▸ TEKS BACAAN:
□ □ □

Jakarta, IDN Times – Dona (32), warga Tangerang, sadar harus menjalani isolasi mandiri (isoman) setelah mengetahui dirinya positif COVID-19 berdasarkan hasil tes PCR pada pekan akhir Juni 2021. Dia memilih isoman di luar rumah agar tidak menulari keluarganya.
Dalam kondisi tidak bergejala, dirinya pun mencari hotel yang kosong karena merasa tidak perlu perawatan di rumah sakit. Dia memilih hotel terdekat dari rumahnya dengan harga sewa yang pas di kantong.
"Gue OTG gak ada gejala sama sekali. Gue pesan hotel melalui Traveloka," kata Dona kepada IDN Times beberapa waktu lalu.

□ □ □

Entri data:
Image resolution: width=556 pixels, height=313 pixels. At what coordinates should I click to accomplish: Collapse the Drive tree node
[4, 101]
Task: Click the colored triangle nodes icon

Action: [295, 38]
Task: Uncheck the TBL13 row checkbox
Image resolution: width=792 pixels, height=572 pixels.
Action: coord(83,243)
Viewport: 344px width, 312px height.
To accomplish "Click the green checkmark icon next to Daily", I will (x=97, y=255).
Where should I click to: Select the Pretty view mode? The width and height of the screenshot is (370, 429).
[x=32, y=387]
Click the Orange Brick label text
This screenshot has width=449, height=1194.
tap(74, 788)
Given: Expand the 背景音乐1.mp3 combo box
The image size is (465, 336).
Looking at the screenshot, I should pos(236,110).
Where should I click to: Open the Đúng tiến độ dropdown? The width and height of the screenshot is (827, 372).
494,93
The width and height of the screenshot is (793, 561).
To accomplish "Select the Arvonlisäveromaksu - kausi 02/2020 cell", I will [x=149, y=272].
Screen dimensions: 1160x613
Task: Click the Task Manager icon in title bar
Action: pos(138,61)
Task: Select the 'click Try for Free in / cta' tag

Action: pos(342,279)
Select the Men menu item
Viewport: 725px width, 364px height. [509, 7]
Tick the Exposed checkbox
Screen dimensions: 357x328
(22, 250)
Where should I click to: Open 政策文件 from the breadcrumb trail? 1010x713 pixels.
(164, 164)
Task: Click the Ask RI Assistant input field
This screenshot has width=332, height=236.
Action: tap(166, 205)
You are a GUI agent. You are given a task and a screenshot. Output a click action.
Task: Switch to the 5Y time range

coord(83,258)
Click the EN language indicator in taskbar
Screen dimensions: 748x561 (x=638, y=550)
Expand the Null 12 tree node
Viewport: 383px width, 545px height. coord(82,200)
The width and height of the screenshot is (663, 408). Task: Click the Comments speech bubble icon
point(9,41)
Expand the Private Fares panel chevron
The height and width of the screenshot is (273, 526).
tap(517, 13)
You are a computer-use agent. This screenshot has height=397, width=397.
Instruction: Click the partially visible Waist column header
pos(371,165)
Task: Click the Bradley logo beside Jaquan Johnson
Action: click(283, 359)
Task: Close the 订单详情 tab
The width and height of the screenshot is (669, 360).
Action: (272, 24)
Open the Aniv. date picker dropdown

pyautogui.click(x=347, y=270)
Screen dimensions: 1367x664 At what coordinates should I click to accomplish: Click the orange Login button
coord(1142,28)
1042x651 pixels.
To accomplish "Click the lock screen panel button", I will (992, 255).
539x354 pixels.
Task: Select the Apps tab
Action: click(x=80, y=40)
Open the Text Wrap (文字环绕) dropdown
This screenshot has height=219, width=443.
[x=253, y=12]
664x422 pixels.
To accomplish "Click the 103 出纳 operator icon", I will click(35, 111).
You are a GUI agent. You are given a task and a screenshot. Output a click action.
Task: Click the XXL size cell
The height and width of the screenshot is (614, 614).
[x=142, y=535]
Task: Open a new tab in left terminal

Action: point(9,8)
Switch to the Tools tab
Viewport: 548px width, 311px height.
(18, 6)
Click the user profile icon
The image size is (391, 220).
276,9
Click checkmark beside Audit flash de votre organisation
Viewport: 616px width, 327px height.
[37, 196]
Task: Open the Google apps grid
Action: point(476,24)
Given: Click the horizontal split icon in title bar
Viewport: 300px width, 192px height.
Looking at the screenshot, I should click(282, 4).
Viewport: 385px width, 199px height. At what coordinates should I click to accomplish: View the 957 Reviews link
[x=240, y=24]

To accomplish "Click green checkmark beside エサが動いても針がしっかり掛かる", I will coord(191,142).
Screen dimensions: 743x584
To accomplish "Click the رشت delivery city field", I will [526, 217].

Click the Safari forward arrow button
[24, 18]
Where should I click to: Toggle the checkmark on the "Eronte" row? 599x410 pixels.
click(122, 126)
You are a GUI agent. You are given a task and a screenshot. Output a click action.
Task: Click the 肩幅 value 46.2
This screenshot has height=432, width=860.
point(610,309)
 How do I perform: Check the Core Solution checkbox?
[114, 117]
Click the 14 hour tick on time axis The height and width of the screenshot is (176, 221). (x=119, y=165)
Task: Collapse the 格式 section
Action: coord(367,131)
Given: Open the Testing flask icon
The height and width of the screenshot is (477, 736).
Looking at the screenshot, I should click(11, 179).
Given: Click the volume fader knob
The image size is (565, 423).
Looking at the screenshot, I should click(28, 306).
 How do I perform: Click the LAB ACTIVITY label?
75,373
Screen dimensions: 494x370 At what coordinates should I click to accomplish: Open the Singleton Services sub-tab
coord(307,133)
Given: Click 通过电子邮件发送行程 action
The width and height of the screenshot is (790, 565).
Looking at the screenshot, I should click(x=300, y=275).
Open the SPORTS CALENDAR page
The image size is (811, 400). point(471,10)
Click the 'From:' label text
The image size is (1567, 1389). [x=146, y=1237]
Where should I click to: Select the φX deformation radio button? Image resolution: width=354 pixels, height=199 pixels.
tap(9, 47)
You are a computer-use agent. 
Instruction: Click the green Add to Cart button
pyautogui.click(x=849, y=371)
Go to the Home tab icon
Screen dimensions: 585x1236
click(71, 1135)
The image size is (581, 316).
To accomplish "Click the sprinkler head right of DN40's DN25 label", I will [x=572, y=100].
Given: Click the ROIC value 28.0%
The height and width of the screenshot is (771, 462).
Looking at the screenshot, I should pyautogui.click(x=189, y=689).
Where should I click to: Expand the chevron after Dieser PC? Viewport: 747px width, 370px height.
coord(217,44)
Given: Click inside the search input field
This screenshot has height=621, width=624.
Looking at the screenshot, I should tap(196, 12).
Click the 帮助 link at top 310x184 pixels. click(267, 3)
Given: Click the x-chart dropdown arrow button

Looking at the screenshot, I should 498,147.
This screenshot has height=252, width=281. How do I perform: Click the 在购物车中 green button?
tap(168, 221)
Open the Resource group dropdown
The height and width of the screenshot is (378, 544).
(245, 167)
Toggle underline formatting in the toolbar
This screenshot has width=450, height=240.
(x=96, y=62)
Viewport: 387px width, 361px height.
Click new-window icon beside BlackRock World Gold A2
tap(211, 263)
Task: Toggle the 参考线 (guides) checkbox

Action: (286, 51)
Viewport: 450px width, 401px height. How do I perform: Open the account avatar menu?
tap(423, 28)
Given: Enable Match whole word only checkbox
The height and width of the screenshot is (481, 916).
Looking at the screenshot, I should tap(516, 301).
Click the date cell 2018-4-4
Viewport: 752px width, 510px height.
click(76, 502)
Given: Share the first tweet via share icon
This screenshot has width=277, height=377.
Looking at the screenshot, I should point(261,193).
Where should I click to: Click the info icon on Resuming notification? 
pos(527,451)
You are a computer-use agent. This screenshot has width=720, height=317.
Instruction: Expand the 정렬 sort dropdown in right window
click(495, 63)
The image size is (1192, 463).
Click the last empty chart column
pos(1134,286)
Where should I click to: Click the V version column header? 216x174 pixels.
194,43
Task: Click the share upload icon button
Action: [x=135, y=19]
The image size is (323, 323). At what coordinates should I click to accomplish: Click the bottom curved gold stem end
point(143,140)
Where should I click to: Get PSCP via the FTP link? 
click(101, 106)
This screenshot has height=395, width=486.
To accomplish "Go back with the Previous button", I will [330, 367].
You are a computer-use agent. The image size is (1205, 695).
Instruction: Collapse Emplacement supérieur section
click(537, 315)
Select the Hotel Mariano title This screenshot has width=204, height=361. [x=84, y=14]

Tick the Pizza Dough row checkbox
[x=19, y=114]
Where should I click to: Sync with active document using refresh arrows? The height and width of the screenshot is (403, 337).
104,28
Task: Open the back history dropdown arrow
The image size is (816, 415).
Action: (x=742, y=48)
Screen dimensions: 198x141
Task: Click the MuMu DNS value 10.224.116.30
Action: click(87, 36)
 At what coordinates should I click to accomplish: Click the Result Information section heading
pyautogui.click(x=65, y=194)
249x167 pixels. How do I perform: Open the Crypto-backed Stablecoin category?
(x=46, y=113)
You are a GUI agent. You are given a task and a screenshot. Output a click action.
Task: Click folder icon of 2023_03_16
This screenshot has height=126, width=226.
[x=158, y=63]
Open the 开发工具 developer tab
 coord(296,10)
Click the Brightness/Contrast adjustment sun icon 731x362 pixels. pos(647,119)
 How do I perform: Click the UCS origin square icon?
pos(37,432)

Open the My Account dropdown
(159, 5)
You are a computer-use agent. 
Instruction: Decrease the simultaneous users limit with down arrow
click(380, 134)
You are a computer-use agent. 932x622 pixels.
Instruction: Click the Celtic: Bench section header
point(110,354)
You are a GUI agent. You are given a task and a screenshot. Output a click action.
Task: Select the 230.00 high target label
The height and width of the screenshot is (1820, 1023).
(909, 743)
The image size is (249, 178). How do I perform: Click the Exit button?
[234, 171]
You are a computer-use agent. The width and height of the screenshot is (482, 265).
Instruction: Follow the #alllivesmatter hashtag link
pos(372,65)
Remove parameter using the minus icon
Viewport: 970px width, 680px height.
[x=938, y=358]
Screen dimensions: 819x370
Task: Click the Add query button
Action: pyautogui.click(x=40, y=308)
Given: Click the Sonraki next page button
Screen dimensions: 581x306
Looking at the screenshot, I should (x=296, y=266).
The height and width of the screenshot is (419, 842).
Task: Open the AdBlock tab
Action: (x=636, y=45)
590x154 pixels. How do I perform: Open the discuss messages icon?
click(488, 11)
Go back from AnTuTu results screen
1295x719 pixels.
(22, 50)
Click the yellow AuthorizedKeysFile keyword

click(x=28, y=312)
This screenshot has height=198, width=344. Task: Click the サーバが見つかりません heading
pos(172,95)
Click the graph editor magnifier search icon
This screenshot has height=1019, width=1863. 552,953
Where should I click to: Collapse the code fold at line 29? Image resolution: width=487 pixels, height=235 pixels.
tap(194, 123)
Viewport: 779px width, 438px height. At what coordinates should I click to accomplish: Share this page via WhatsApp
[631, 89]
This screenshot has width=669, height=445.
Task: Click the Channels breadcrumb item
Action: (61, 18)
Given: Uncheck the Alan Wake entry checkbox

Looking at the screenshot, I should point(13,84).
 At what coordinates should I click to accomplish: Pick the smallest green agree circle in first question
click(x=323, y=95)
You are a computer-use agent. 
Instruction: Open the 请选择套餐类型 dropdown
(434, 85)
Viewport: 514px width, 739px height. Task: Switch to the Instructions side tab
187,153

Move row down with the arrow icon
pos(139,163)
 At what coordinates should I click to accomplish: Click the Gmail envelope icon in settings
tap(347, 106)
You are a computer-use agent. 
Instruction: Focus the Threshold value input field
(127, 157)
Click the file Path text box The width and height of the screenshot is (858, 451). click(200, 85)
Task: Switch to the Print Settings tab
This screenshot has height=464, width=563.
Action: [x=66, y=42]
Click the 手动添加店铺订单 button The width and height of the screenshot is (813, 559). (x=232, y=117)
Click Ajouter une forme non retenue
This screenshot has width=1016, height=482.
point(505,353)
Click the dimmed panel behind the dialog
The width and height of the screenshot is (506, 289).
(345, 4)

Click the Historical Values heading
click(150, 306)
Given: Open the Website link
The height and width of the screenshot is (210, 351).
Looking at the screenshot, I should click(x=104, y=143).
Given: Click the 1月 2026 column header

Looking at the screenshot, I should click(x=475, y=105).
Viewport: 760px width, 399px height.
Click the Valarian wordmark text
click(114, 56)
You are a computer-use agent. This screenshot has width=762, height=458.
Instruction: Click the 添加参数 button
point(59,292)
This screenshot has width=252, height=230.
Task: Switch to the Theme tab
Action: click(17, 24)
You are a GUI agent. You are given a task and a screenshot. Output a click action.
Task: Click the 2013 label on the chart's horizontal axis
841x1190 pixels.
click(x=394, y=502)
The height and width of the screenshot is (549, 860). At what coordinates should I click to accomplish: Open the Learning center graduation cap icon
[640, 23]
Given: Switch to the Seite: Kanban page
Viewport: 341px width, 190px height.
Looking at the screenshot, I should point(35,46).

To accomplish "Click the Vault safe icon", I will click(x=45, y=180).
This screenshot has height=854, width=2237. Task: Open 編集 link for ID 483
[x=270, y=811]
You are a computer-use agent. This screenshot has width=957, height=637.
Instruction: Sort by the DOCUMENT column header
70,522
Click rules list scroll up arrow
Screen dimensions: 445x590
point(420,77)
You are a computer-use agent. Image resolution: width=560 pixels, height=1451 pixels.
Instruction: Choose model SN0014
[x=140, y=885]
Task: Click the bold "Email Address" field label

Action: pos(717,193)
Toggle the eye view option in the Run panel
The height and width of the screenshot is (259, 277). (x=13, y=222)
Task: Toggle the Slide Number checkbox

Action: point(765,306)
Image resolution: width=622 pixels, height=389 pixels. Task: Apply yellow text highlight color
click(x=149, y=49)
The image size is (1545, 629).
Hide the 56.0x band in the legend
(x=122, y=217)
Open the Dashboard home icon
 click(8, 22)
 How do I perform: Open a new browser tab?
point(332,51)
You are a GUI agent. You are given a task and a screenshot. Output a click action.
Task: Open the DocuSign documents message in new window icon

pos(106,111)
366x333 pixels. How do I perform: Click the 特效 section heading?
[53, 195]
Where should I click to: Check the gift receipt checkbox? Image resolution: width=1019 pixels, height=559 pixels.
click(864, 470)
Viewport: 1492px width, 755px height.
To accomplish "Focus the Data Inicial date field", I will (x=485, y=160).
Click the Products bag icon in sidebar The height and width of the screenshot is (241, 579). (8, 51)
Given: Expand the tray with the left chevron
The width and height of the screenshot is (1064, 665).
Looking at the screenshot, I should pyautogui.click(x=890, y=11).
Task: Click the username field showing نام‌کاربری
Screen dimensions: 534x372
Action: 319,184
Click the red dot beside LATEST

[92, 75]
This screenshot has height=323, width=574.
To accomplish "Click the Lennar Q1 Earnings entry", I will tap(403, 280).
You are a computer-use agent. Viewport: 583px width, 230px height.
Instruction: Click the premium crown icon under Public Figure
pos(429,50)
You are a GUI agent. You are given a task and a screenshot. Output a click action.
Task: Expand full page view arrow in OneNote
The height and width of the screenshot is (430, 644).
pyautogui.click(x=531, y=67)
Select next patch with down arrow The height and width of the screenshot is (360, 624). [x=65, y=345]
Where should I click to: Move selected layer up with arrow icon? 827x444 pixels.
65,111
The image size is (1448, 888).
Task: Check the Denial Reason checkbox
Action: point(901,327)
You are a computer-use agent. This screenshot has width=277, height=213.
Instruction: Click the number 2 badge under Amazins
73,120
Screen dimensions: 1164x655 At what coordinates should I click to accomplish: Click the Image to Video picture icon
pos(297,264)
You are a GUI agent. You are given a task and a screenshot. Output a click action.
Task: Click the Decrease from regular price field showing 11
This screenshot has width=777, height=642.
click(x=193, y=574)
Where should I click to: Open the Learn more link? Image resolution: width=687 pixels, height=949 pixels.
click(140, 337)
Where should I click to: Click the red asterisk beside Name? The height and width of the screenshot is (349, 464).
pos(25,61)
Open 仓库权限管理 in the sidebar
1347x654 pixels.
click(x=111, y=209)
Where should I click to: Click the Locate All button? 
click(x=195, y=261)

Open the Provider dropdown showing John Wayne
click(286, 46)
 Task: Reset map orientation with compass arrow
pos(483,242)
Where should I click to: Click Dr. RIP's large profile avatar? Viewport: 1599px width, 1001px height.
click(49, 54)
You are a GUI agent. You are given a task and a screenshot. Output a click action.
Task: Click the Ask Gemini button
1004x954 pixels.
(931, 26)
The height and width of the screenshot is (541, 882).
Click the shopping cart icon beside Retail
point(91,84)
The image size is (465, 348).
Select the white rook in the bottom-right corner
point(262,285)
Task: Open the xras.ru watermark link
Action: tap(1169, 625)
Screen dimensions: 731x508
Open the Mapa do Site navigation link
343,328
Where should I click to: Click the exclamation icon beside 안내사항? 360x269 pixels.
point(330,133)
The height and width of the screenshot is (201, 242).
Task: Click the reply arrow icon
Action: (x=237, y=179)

□ □ □

▸ SOAL LATIHAN:
[1] Kutip bagian berita tentang isoman Dona dari "Jakarta, IDN Times" sampai "beberapa waktu lalu.".
[2] Tulis lanjutan berita tentang isoman Dona, dimulai setelah kalimat terakhirnya.
Data ini diambil dari sumber yang berbeda.

▸ KUNCI JAWABAN:
[1]
Jakarta, IDN Times – Dona (32), warga Tangerang, sadar harus menjalani isolasi mandiri (isoman) setelah mengetahui dirinya positif COVID-19 berdasarkan hasil tes PCR pada pekan akhir Juni 2021. Dia memilih isoman di luar rumah agar tidak menulari keluarganya.
Dalam kondisi tidak bergejala, dirinya pun mencari hotel yang kosong karena merasa tidak perlu perawatan di rumah sakit. Dia memilih hotel terdekat dari rumahnya dengan harga sewa yang pas di kantong.
"Gue OTG gak ada gejala sama sekali. Gue pesan hotel melalui Traveloka," kata Dona kepada IDN Times beberapa waktu lalu.

[2]
Saat masuk hotel, suhu badan Dona terdeteksi normal dan tidak ada batuk menyertai. Dona awalnya memutuskan tidak menginformasikan kepada petugas hotel bahwa dirinya positif COVID-19. Apalagi nilai cycle threshold (CT) dalam tes PCR-nya pun cukup tinggi, yang kabarnya tidak berpotensi menulari orang lain.
"Tapi kayaknya pihak hotel curiga. Terus disamperin ke kamar dan akhirnya gue ngaku OTG," tutur Dona.
Meski sempat deg-degan, Dona akhirnya lega karena karyawan itu memberitahu bahwa hotel tersebut menyediakan layanan khusus isoman. Padahal hotel tersebut tidak termasuk dalam daftar hotel yang bekerja sama dengan pemerintah sebagai hotel khusus isoman.
"Akhirnya dipindah ke kamar khusus," imbuhnya. Dia menuturkan ada satu lantai dengan deretan kamar khusus tamu isoman, meski dia tidak yakin betul ada berapa kamar yang tersedia.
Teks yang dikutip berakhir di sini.